| Excerpted text |
════════════════════

Another funding source will be off-plan property sales once its real estate offering comes to market. Based on the development plans, this is expected to be significant. With a mix of some 30,000 villas, apartments and townhouses, the ambition is to attract both local and expatriate residents, if or when the kingdom opens its property market to non-nationals.
Investment pathway
Eventually, third parties will also need to invest in the various real estate elements of the gigaproject. Diriyah Company, as a master developer, is actively seeking to attract other developers, family offices and financial institutions to develop land parcels for mixed-use, residential, hospitality, commercial, education and healthcare assets.
“We are already opening up to investors and meeting developers who are interested in partnering with us or buying land,” notes Saad. “It’s a good problem to have – there’s more interest than we can handle right now, which speaks volumes about the project's attractiveness.”

════════════════════

| Material provided |
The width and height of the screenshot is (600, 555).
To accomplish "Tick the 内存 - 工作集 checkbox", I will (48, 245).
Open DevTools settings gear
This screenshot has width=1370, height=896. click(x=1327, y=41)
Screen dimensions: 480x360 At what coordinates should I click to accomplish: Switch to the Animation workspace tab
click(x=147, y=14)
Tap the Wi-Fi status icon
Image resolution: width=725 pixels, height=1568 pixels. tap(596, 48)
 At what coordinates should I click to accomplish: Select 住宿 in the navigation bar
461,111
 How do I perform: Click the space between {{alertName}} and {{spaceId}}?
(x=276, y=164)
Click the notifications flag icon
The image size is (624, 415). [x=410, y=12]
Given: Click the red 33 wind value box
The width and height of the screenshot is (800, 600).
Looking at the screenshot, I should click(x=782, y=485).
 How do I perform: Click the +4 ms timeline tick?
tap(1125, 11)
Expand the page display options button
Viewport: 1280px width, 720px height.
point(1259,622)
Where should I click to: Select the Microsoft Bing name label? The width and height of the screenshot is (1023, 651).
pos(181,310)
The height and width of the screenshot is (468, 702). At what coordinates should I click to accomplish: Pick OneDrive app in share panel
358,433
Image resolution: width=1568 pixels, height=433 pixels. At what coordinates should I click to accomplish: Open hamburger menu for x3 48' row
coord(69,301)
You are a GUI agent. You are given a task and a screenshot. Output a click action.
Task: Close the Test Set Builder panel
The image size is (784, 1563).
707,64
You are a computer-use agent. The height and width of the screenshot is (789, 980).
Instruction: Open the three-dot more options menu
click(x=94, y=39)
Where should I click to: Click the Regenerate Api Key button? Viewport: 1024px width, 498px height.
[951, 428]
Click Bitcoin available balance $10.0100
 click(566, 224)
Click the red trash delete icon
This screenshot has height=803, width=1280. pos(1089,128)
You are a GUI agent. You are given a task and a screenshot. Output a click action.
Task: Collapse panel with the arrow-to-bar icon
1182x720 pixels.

════════════════════

| What to produce |
In the Diriyah excerpt, why does Saad call the level of interest a good problem to have? Answer in one to three sentences.

| Exercise output |
There is more interest from investors and developers than the company can handle right now. Saad says this speaks volumes about the project's attractiveness.